Da ragazzo lo scrittore sognava il giornalismo e una volta lo spiegò al padre; il signor Antonio rispose soltanto: «No». Quando invece buttò lì, pur non avendo idee chiarissime: «Forse mi piacerebbe fare medicina», il giorno dopo era già iscritto alla facoltà. «Mio padre spinse quella mezza decisione in modo sostanziale e devo dire che ha avuto ragione, perché è uno studio che mi ha fatto maturare», riconosce lo scrittore oggi, dopo trent’anni come medico di base a Bellano. Una professione che ha lasciato tre anni fa, per scrivere ma anche perché «non mi piaceva più tanto che il lavoro fosse diventato burocratico. Adesso faccio volontariato in una comunità psichiatrica in Val Seriana ed è un’attività che mi appaga, mi tiene nel campo medico ma senza cartacce». Si sa che Vitali scrive i suoi romanzi a matita e conserva i mozziconi, si sa che nello studio di medico aveva un taccuino, per annotare spunti interessanti che emergevano dagli incontri con i pazienti. Li ha usati soltanto come spunti, perché nessuno dei suoi personaggi riproduce persone e vicende reali in modo riconoscibile. L’ambientazione in un passato remoto serve anche a questo, oltre che a conferire fascino ai racconti.

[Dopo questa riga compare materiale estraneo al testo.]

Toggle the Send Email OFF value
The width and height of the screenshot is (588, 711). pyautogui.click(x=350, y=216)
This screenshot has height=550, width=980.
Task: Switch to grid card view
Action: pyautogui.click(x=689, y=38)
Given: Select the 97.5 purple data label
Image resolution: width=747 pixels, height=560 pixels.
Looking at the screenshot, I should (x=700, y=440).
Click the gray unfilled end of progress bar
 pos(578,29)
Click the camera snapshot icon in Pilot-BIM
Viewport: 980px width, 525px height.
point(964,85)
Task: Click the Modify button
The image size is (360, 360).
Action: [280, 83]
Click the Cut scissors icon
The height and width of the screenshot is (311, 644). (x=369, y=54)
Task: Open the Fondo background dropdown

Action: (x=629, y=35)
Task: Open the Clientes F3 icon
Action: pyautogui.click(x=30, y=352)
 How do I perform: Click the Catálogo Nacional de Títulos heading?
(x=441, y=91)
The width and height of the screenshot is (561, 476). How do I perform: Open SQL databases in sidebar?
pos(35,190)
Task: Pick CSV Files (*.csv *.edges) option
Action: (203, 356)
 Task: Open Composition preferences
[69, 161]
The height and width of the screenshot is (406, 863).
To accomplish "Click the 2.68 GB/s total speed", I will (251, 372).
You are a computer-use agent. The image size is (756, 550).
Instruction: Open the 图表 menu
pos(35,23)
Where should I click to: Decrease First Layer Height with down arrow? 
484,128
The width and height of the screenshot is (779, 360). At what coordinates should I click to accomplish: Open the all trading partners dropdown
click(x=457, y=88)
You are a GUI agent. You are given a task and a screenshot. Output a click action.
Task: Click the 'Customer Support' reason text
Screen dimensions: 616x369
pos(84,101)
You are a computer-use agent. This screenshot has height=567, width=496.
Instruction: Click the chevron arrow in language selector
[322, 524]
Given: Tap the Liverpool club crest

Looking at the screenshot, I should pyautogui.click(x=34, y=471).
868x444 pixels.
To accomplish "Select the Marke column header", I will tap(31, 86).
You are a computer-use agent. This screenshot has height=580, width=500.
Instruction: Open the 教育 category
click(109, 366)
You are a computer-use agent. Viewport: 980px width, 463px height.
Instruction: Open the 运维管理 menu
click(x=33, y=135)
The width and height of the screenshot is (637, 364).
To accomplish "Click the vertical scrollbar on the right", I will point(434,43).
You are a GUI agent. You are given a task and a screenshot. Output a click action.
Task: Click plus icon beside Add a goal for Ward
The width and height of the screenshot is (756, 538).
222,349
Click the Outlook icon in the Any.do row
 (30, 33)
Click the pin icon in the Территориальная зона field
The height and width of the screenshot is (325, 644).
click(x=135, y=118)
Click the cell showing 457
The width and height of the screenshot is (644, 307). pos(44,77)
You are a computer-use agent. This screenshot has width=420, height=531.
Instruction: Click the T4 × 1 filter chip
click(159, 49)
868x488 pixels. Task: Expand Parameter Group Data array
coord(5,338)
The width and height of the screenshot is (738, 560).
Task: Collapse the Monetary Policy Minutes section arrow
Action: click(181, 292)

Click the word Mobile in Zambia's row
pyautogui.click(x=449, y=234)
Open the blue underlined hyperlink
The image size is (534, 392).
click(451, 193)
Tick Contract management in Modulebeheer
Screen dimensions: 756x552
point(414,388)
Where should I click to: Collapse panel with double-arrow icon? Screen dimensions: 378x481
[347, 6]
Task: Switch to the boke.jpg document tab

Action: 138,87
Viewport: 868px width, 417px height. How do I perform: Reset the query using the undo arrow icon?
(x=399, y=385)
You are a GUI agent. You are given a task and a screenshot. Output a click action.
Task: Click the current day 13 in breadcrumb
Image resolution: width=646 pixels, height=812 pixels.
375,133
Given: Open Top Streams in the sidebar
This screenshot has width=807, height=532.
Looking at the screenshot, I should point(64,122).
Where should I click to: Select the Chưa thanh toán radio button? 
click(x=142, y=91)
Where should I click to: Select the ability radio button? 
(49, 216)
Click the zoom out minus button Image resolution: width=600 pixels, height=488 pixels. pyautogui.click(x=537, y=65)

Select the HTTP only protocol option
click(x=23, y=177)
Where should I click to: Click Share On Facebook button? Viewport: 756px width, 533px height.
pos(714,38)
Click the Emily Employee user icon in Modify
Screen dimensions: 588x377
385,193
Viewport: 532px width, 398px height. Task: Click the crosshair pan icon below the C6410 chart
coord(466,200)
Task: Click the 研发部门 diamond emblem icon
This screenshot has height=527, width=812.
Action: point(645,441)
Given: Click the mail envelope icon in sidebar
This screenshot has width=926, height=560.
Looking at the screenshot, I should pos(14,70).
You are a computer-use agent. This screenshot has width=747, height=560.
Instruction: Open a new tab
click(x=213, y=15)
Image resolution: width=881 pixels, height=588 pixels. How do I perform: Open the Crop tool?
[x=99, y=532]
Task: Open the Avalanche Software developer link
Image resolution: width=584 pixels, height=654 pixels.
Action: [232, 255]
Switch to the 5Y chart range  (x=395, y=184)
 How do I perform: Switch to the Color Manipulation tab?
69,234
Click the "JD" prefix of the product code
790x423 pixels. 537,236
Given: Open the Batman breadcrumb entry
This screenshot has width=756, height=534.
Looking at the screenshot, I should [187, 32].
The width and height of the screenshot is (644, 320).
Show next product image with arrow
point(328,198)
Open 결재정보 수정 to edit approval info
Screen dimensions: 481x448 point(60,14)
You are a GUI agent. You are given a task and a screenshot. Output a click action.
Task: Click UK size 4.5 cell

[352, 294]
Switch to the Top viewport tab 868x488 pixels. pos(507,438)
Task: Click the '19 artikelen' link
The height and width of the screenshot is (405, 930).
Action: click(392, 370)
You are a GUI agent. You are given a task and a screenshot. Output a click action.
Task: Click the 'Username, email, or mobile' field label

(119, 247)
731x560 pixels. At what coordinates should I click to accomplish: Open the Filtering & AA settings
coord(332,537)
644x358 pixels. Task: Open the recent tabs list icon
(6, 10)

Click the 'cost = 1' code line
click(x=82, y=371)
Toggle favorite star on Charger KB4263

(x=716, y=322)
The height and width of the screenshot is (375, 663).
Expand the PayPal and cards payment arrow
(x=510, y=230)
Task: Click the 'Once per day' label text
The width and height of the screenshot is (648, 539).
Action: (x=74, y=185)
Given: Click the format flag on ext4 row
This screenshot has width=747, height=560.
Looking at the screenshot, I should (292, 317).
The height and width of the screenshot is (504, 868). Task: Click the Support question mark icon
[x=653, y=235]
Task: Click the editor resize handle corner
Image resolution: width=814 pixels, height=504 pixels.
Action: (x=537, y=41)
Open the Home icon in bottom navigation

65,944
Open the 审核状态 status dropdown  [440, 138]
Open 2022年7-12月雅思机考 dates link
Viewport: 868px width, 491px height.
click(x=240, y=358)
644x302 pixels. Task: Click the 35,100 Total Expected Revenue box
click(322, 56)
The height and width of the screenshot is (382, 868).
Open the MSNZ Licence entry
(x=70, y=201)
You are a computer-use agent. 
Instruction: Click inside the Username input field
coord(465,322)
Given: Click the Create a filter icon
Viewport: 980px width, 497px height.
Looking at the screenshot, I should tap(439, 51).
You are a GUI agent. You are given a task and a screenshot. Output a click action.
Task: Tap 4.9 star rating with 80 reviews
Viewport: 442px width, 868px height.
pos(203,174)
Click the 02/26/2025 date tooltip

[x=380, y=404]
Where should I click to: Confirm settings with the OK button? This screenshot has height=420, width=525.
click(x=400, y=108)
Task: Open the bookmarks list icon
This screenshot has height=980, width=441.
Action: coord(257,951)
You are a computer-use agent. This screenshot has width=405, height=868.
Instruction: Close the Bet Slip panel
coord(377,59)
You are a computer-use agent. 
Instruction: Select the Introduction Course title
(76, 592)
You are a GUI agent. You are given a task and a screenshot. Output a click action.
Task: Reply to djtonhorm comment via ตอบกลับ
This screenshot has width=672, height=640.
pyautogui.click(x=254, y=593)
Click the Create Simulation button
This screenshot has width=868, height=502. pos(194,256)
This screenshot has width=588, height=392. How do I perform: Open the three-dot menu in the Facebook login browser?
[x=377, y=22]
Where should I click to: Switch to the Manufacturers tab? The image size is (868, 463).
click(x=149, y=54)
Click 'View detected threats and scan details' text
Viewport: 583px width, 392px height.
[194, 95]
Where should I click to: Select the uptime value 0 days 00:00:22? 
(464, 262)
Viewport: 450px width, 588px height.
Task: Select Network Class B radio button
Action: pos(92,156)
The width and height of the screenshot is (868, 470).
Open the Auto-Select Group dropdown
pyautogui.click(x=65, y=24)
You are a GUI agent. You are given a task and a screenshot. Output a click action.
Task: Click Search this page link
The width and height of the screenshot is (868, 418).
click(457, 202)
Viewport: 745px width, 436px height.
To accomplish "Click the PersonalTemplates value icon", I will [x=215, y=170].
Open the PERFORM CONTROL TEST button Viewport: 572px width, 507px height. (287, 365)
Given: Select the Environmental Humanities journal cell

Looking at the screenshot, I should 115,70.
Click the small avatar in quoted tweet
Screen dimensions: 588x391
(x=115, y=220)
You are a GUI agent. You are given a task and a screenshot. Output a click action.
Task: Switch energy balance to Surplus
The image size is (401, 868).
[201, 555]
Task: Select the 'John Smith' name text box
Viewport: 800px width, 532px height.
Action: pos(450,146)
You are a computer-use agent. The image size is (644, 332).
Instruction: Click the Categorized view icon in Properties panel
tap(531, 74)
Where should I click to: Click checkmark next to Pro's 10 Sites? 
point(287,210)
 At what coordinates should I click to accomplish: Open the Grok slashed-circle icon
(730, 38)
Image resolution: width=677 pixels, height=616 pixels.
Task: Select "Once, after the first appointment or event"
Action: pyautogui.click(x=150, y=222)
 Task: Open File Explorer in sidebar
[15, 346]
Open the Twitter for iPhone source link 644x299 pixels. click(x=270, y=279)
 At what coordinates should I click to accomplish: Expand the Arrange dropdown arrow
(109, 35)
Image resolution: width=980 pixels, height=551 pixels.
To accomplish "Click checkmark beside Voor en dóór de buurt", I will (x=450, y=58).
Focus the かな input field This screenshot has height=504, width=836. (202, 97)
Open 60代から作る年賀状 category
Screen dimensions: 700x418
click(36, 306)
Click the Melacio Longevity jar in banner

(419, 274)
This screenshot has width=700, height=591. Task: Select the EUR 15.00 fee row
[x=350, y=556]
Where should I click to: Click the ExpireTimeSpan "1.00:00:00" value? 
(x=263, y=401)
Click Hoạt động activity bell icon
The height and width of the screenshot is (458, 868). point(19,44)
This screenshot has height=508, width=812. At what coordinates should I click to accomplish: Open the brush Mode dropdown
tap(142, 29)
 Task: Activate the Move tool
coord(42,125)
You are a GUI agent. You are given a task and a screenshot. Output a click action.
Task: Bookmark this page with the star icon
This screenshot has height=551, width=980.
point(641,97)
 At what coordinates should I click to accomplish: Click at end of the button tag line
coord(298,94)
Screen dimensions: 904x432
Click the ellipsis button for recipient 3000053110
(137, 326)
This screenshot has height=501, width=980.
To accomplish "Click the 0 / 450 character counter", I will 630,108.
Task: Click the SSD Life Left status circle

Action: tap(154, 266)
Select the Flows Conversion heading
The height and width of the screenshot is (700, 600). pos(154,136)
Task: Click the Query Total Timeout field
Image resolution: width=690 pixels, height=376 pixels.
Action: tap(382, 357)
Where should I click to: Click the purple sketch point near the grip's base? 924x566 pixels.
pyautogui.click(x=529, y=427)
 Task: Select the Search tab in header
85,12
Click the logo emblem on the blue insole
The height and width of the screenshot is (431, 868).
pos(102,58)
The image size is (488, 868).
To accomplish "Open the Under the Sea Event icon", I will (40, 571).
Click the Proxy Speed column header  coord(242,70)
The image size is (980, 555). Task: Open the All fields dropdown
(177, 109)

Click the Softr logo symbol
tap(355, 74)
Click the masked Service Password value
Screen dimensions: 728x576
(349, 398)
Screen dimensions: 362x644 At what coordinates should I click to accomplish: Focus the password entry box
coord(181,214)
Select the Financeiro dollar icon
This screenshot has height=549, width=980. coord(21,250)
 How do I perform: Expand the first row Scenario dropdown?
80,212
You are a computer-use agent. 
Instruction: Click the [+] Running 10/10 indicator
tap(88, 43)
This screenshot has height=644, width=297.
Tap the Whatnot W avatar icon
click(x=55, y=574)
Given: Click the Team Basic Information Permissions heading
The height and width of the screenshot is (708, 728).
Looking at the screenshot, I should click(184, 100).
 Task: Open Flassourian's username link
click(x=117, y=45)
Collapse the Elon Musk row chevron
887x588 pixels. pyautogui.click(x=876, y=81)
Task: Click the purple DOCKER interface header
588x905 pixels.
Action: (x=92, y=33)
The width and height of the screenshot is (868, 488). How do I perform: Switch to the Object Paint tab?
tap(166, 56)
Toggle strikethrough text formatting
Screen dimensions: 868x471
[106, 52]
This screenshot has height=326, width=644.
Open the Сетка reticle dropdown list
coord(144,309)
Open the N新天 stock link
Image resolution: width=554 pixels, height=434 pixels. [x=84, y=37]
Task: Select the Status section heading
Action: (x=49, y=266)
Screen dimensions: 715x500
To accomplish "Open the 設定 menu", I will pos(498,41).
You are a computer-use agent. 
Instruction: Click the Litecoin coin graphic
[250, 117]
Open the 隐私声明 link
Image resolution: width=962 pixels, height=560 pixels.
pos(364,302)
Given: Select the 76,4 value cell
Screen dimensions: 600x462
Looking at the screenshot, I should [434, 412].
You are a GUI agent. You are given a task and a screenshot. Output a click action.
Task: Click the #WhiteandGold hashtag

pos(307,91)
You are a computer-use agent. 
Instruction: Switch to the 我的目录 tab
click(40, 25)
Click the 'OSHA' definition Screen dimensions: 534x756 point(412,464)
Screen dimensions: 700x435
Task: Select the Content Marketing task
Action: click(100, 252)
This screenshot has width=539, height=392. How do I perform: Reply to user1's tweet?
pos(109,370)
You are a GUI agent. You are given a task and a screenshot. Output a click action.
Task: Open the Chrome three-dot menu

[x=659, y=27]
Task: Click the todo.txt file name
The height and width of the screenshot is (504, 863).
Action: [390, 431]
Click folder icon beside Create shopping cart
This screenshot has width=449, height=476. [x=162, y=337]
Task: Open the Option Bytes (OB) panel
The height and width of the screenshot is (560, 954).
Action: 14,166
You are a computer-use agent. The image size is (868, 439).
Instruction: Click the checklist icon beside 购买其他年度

Per la legge del contrappasso, suo figlio Domenico, 18 anni, non ama leggere e non ha mai aperto un libro del padre. «Quando i compagni di liceo gli parlano di me, non ne vuole sapere», sorride Andrea Vitali. «Ma fa bene. Sono giovani, è meglio che buttino l’occhio sul futuro, al di fuori di quello che vedono nel presente. Il padre scrittore lo scoprirà post mortem, allora dirà: “Avevo il papà che scriveva libri. Proviamo a leggerne uno”». Invece la moglie Manuela «è la mia prima lettrice e la mia prima critica. Io la guardo mentre legge, e se fa un po’ di facce capisco che è il caso di lavorare di nuovo sulla pagina. Perché in genere ha ragione». Andrea e Manuela si conobbero per motivi di lavoro all’ospedale di Bellano (dove, se no?), dopo che lei vi era arrivata come tecnico di laboratorio. Figlia di genitori sardi, cresciuta in provincia di Bergamo, Manuela si definisce «bellanese, lacustre. Non potrei vivere senza il lago». A casa Vitali, il lago è proprio una malattia.